> _What to produce_: Rewrite the lines of the dataset excerpt below as a JSON list of strings, one string per line, with blank lines left out.

Excerpt from a dataset
---+---

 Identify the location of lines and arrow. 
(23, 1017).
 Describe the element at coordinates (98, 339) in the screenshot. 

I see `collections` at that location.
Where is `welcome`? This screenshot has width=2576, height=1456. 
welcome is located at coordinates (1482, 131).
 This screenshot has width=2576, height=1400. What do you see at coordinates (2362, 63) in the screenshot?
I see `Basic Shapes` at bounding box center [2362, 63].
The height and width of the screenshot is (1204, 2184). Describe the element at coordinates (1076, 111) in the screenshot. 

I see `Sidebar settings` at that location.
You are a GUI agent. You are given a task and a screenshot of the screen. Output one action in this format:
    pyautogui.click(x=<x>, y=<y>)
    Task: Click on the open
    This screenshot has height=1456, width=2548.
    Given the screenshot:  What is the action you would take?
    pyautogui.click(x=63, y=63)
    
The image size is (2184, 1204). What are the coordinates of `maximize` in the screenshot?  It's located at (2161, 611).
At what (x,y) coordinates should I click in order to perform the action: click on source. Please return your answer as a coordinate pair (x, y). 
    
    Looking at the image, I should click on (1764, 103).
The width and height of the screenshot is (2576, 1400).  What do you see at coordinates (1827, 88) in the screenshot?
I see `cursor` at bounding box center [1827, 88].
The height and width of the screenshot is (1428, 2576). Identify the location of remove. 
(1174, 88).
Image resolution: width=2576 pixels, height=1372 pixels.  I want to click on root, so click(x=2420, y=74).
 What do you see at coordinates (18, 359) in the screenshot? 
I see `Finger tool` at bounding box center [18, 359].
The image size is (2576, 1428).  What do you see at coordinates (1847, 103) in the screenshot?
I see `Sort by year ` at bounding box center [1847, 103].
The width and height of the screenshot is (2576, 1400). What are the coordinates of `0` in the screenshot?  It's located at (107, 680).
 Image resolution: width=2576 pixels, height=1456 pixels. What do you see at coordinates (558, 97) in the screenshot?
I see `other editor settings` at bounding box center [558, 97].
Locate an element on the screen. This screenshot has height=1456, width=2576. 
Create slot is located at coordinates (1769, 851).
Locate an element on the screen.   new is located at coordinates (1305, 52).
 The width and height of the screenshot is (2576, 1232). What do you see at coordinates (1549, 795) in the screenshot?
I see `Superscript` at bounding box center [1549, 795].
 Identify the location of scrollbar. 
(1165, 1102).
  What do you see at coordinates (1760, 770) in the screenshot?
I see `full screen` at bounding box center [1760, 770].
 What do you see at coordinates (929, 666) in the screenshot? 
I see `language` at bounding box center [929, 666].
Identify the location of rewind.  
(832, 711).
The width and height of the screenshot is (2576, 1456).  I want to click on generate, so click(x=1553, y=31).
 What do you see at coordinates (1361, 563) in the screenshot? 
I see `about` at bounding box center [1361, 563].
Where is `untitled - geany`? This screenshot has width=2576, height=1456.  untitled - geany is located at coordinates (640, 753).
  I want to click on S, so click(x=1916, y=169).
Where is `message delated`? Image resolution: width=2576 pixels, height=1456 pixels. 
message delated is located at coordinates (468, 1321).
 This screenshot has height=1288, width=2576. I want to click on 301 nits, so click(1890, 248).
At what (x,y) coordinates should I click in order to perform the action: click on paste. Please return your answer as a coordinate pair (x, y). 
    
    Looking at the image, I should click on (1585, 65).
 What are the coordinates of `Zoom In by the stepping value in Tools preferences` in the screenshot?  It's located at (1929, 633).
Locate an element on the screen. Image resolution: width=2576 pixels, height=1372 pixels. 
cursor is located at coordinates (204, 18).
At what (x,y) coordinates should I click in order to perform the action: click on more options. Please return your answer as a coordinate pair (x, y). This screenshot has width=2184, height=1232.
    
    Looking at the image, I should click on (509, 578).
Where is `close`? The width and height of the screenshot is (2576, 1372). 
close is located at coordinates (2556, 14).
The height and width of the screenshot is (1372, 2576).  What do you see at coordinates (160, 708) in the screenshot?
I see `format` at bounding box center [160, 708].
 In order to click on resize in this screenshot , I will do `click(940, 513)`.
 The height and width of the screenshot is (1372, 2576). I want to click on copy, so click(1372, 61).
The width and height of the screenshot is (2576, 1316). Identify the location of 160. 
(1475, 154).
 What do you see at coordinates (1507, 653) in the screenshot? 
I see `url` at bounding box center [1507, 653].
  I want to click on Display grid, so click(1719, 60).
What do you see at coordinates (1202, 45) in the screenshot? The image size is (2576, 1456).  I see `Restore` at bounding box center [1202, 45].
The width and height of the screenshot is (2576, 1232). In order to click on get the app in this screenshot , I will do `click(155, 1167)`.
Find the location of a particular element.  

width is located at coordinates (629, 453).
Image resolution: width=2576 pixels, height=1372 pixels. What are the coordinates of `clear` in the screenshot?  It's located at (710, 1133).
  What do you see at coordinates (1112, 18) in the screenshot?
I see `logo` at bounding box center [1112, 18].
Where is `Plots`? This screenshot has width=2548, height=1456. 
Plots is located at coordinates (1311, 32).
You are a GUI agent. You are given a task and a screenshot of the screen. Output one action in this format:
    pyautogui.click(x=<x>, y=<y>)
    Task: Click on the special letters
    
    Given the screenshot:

---+---

> _Answer for the task_:
[
  " Identify the location of lines and arrow. ",
  "(23, 1017).",
  " Describe the element at coordinates (98, 339) in the screenshot. ",
  "I see `collections` at that location.",
  "Where is `welcome`? This screenshot has width=2576, height=1456. ",
  "welcome is located at coordinates (1482, 131).",
  " This screenshot has width=2576, height=1400. What do you see at coordinates (2362, 63) in the screenshot?",
  "I see `Basic Shapes` at bounding box center [2362, 63].",
  "The height and width of the screenshot is (1204, 2184). Describe the element at coordinates (1076, 111) in the screenshot. ",
  "I see `Sidebar settings` at that location.",
  "You are a GUI agent. You are given a task and a screenshot of the screen. Output one action in this format:",
  "    pyautogui.click(x=<x>, y=<y>)",
  "    Task: Click on the open",
  "    This screenshot has height=1456, width=2548.",
  "    Given the screenshot:  What is the action you would take?",
  "    pyautogui.click(x=63, y=63)",
  "The image size is (2184, 1204). What are the coordinates of `maximize` in the screenshot?  It's located at (2161, 611).",
  "At what (x,y) coordinates should I click in order to perform the action: click on source. Please return your answer as a coordinate pair (x, y). ",
  "    Looking at the image, I should click on (1764, 103).",
  "The width and height of the screenshot is (2576, 1400).  What do you see at coordinates (1827, 88) in the screenshot?",
  "I see `cursor` at bounding box center [1827, 88].",
  "The height and width of the screenshot is (1428, 2576). Identify the location of remove. ",
  "(1174, 88).",
  "Image resolution: width=2576 pixels, height=1372 pixels.  I want to click on root, so click(x=2420, y=74).",
  " What do you see at coordinates (18, 359) in the screenshot? ",
  "I see `Finger tool` at bounding box center [18, 359].",
  "The image size is (2576, 1428).  What do you see at coordinates (1847, 103) in the screenshot?",
  "I see `Sort by year ` at bounding box center [1847, 103].",
  "The width and height of the screenshot is (2576, 1400). What are the coordinates of `0` in the screenshot?  It's located at (107, 680).",
  " Image resolution: width=2576 pixels, height=1456 pixels. What do you see at coordinates (558, 97) in the screenshot?",
  "I see `other editor settings` at bounding box center [558, 97].",
  "Locate an element on the screen. This screenshot has height=1456, width=2576. ",
  "Create slot is located at coordinates (1769, 851).",
  "Locate an element on the screen.   new is located at coordinates (1305, 52).",
  " The width and height of the screenshot is (2576, 1232). What do you see at coordinates (1549, 795) in the screenshot?",
  "I see `Superscript` at bounding box center [1549, 795].",
  " Identify the location of scrollbar. ",
  "(1165, 1102).",
  "  What do you see at coordinates (1760, 770) in the screenshot?",
  "I see `full screen` at bounding box center [1760, 770].",
  " What do you see at coordinates (929, 666) in the screenshot? ",
  "I see `language` at bounding box center [929, 666].",
  "Identify the location of rewind.  ",
  "(832, 711).",
  "The width and height of the screenshot is (2576, 1456).  I want to click on generate, so click(x=1553, y=31).",
  " What do you see at coordinates (1361, 563) in the screenshot? ",
  "I see `about` at bounding box center [1361, 563].",
  "Where is `untitled - geany`? This screenshot has width=2576, height=1456.  untitled - geany is located at coordinates (640, 753).",
  "  I want to click on S, so click(x=1916, y=169).",
  "Where is `message delated`? Image resolution: width=2576 pixels, height=1456 pixels. ",
  "message delated is located at coordinates (468, 1321).",
  " This screenshot has height=1288, width=2576. I want to click on 301 nits, so click(1890, 248).",
  "At what (x,y) coordinates should I click in order to perform the action: click on paste. Please return your answer as a coordinate pair (x, y). ",
  "    Looking at the image, I should click on (1585, 65).",
  " What are the coordinates of `Zoom In by the stepping value in Tools preferences` in the screenshot?  It's located at (1929, 633).",
  "Locate an element on the screen. Image resolution: width=2576 pixels, height=1372 pixels. ",
  "cursor is located at coordinates (204, 18).",
  "At what (x,y) coordinates should I click in order to perform the action: click on more options. Please return your answer as a coordinate pair (x, y). This screenshot has width=2184, height=1232.",
  "    Looking at the image, I should click on (509, 578).",
  "Where is `close`? The width and height of the screenshot is (2576, 1372). ",
  "close is located at coordinates (2556, 14).",
  "The height and width of the screenshot is (1372, 2576).  What do you see at coordinates (160, 708) in the screenshot?",
  "I see `format` at bounding box center [160, 708].",
  " In order to click on resize in this screenshot , I will do `click(940, 513)`.",
  " The height and width of the screenshot is (1372, 2576). I want to click on copy, so click(1372, 61).",
  "The width and height of the screenshot is (2576, 1316). Identify the location of 160. ",
  "(1475, 154).",
  " What do you see at coordinates (1507, 653) in the screenshot? ",
  "I see `url` at bounding box center [1507, 653].",
  "  I want to click on Display grid, so click(1719, 60).",
  "What do you see at coordinates (1202, 45) in the screenshot? The image size is (2576, 1456).  I see `Restore` at bounding box center [1202, 45].",
  "The width and height of the screenshot is (2576, 1232). In order to click on get the app in this screenshot , I will do `click(155, 1167)`.",
  "Find the location of a particular element.  ",
  "width is located at coordinates (629, 453).",
  "Image resolution: width=2576 pixels, height=1372 pixels. What are the coordinates of `clear` in the screenshot?  It's located at (710, 1133).",
  "  What do you see at coordinates (1112, 18) in the screenshot?",
  "I see `logo` at bounding box center [1112, 18].",
  "Where is `Plots`? This screenshot has width=2548, height=1456. ",
  "Plots is located at coordinates (1311, 32).",
  "You are a GUI agent. You are given a task and a screenshot of the screen. Output one action in this format:",
  "    pyautogui.click(x=<x>, y=<y>)",
  "    Task: Click on the special letters",
  "    Given the screenshot:"
]